The automaker formally informed the federal government of the recall in a letter Monday. It will be Toyota's largest U.S. recall and the country's sixth-largest recall, according to the National Highway Traffic Safety Administration.
The recall includes 2007-2010 model year Toyota Camry, 2005-2010 Toyota Avalon, 2004-2009 Toyota Prius, 2005-2010 Tacoma, 2007-2010 Toyota Tundra, 2007-2010 Lexus ES350 and 2006-2010 Lexus IS250/IS350.
Chris Santucci, Toyota's assistant manager for technical and regulatory affairs, wrote in the letter to NHTSA that there are 3.8 million vehicles involved but "this estimate is subject to change as Toyota refines the number of affected vehicles by model."
Toyota told the government it has not determined that the vehicles "contain a 'safety-related defect' within the meaning of the federal safety laws" but would notify owners of the safety campaign.
Santucci wrote "there is a potential for an accelerator pedal to get stuck in the wide open position due to an unsecured or incompatible driver's floor mat. A stuck open accelerator pedal may result in very high vehicle speeds and make it difficult to stop the vehicle, which could cause a crash, serious injury or death."
Toyota announced last week it would recall the vehicles and warned owners to remove the driver's side floor mats and not replace them until the company determined a way to fix the problem.
The massive recall was prompted by a high-speed crash in August involving a 2009 Lexus ES350. California Highway Patrol Officer Mark Saylor, 45, and three members of his family were killed when their vehicle hit speeds exceeding 120 mph, struck a sport utility vehicle, launched off an embankment, rolled several times and burst into flames.

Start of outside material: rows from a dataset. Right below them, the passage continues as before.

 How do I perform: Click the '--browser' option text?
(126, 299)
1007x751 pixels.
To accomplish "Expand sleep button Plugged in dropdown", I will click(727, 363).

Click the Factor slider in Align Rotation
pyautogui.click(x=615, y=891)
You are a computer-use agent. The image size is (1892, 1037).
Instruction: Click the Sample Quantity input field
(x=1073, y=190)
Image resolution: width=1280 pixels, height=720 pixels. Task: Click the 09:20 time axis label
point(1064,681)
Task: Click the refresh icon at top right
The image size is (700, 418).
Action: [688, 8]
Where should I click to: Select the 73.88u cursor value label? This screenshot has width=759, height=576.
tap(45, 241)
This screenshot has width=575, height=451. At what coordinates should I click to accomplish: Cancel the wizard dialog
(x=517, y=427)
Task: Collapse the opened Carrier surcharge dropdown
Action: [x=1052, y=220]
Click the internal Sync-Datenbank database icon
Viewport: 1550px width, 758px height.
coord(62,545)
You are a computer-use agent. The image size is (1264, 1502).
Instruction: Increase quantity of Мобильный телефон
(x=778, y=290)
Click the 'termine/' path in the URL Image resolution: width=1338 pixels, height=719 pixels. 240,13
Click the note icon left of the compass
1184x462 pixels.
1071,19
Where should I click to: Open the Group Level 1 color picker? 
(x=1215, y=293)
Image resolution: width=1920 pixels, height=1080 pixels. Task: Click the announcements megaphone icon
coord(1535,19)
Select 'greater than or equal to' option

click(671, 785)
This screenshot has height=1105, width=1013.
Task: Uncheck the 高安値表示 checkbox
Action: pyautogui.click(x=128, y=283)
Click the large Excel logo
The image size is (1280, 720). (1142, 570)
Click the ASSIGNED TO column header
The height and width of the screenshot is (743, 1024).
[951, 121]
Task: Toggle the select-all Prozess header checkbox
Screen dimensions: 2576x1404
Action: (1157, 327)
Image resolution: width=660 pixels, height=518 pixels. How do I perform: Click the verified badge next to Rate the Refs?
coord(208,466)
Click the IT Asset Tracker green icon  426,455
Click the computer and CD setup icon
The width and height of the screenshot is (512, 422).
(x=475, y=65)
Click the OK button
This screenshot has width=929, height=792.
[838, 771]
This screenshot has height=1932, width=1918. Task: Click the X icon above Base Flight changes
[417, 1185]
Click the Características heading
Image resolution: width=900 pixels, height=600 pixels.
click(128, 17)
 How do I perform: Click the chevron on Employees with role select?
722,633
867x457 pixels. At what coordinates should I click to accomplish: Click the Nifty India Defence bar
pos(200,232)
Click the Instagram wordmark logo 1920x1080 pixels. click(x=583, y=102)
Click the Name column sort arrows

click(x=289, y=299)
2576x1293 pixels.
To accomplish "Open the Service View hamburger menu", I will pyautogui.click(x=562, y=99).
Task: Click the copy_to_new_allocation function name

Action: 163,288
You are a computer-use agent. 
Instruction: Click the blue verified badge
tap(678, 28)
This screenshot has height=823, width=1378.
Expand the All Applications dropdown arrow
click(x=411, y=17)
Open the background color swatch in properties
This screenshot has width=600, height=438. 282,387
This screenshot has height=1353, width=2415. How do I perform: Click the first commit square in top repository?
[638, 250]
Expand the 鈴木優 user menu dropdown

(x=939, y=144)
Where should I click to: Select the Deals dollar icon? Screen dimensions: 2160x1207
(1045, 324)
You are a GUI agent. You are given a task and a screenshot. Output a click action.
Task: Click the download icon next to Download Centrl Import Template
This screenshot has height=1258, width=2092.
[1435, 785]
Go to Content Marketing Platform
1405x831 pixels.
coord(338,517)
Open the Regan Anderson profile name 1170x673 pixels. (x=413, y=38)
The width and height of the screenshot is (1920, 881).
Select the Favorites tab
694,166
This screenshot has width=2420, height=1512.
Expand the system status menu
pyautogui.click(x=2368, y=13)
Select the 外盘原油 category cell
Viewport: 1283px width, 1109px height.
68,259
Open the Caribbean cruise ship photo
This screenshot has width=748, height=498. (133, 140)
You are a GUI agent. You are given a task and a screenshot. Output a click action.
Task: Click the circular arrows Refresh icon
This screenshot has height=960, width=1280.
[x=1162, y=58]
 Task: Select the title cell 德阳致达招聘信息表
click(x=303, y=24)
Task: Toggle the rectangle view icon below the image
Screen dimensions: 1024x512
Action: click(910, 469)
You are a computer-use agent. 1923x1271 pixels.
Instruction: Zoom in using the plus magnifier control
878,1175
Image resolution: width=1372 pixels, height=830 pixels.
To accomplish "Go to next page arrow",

Family members made a frantic 911 call from the Lexus and said the accelerator was stuck and they couldn't stop the vehicle.
In Japan, Toyota President Akio Toyoda said last week that the fatal crash was "extremely regrettable" and offered his "deepest condolences."
Toyota said in the letter it would tell owners of the affected vehicles to take out the driver's floor mat and not replace it with another floor mat until model-specific remedies are developed. Toyota said it expects to begin notifying customers by first class mail in late October and complete its mailing in December.
When it figures out a fix for the problem, Toyota will notify owners "about the availability of a free remedy." The automaker told the government it did not have a firm schedule for the second notification but would provide the government a schedule as soon as possible.
If a vehicle accelerator pedal becomes caught on the floor mat, Toyota recommends the following steps:
— Reach down and pull the mat back from the accelerator. Then pull over and stop your vehicle. If you can't dislodge the pedal or it seems unsafe to do so, press on the brake with both feet. Then shift the vehicle into neutral, which will disengage the transmission. Continue braking until you come to a stop.
A driver can also try shutting off the engine or turning the key to the "ACC" position on the ignition. You won't lose control of steering or the brakes. But once the vehicle is turned off the driver won't have the benefit of power brakes or power steering.